Une technologie de détection d'agents de guerre est employée pour traiter des maladies du :poumon:
Une nouvelle technique basée sur la même technologie employée pour détecter des explosifs et des agents de guerre chimiques est employée par des scientifiques de l'université de Manchester pour traiter des patients ayant des maladies pulmonaires.
Le Dr Paul Thomas et une équipe de chercheurs utilisent un détecteur, employé communément pour détecter des explosifs aux aéroports, afin de développer une nouvelle façon de diagnostiquer des maladies du poumon.
Le détecteur microDMxTM , développé par Sionex Corporation, est employé pour développer une nouvelle technique qui est capable de détecter la présence de molécules non saines dans l'haleine d'un patient. La technologie est actuellement essayée au Wythenshawe Hospital's North West Lung Research Centre (NWLRC). L'objectif est de produire un dispositif qui permettra aux médecins de contrôler les poumons ou les conditions respiratoires d'un patient en lui demandant seulement de respirer avec ce dispositif.
Le détecteur est basé sur un Spectromètre de mobilité différentielle (DMS), ce qui est une avancée significative par rapport au Spectromètre de mobilité ionique (IMS), qui est actuellement déployé dans les aéroports pour détecter des traces minuscules d'explosifs ou de drogues. Le micro détecteur est capable d'identifier des molécules qui peuvent être la cause de maladies du poumon telles que le cancer, l'asthme et les maladies pulmonaires obstructives chroniques causées par la cigarette.
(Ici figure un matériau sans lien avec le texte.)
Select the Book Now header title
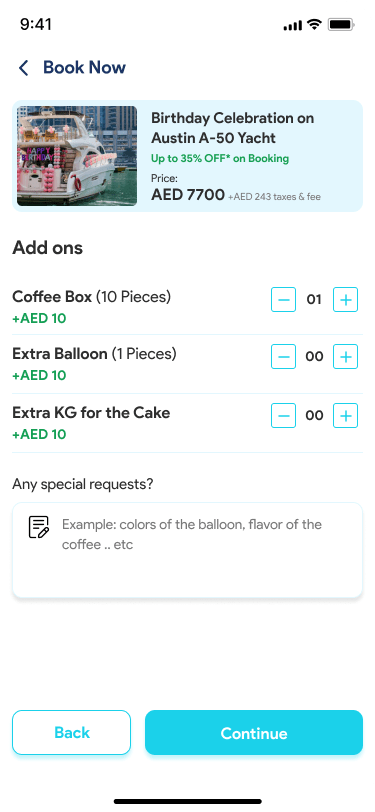375x812 pixels. [x=84, y=67]
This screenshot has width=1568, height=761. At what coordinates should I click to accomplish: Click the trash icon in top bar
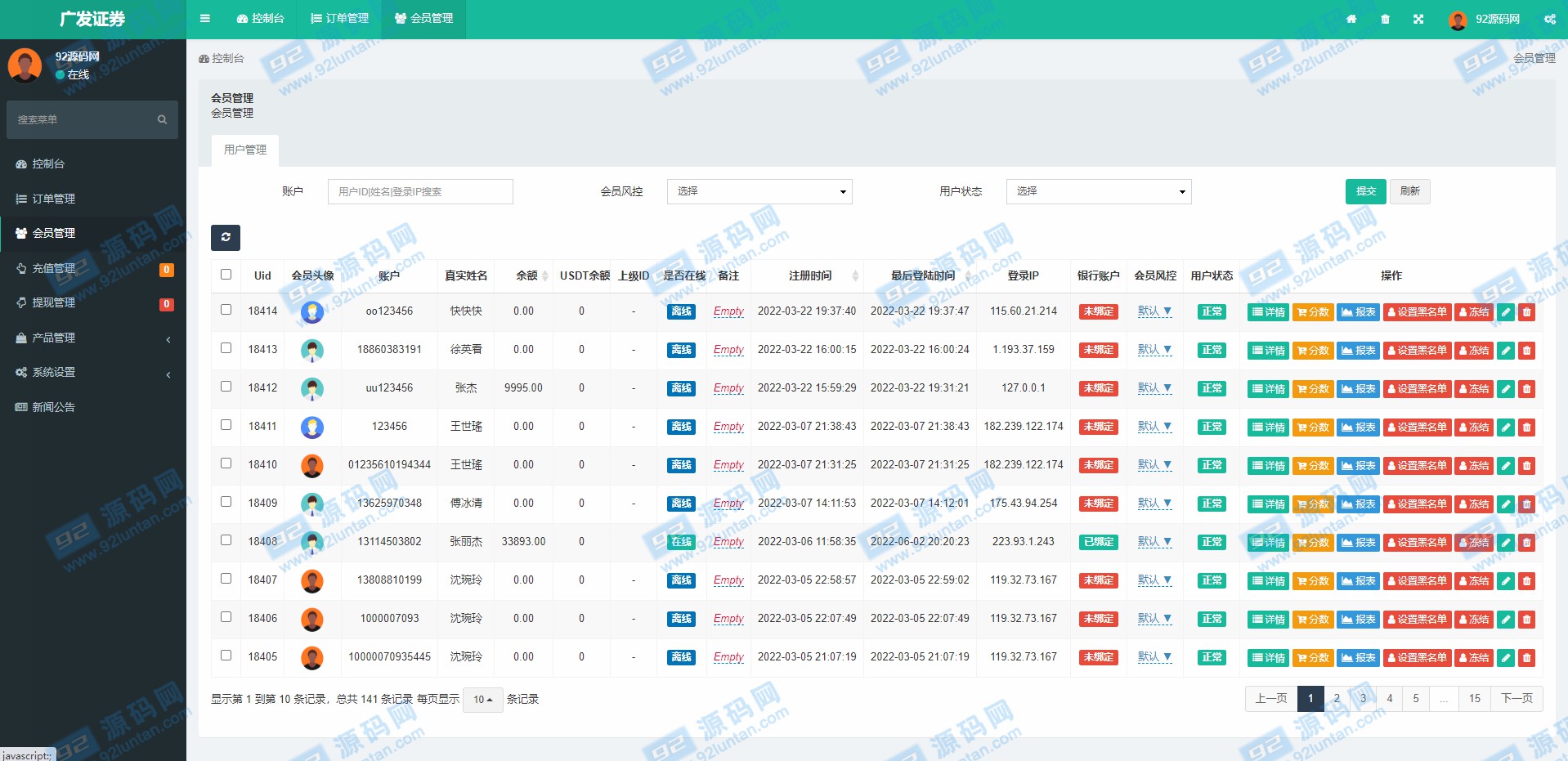[x=1385, y=19]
Selon le Dr Paul Thomas de l'école universitaire d'ingénierie chimique et de science analytique, qui conduit la recherche, un jour nous serons capables de détecter une tumeur auparavant indétectable simplement en demandant au patient de respirer avec un tel dispositif. L'objectif actuel est d'employer le microDMx détecteur pour développer de meilleurs instruments qui amélioreront les traitements et les soins aux patients. Non seulement nous serons capables, dit-il, de fournir un diagnostic plus exact, mais nous serons aussi capables de façonner des traitements individualisés. Par exemple, si un patient prend des stéroïdes pour l'asthme, nous serons capables de déterminer s'il lui est donné la bonne dose de stéroïdes en fonction des molécules contenues dans son haleine, molécules qui sont proportionnelles à la sévérité de l'inflammation des poumons.
Selon le consultant, le Dr Dave Singh, cette recherche pourrait amener à des améliorations considérables de la détection de maladies pulmonaires. Nous sommes réellement excités, dit-il, en voyant les possibilités futures de diagnostic de maladies, et de contrôle de la réponse aux traitements.
Le détecteur microDMx peut être employé pour détecter et analyser un spectre large de molécules associées à des conditions différentes avec une sensibilité extrême. Il peut aussi être configuré pour bloquer des molécules produites par des affections telles les affections communes de la gorge qui peuvent interférer avec l'exactitude des données.
Selon le Dr Thomas, ce qui est unique avec ce détecteur, et l'emploi de la technologie microDMx, c'est le fait qu'il n'est pas configuré pour seulement analyser une maladie ou condition, mais qu'il a le potentiel d'être employé pour analyser un spectre large de conditions comme l'asthme, le cancer et des désordres métaboliques tels le diabète.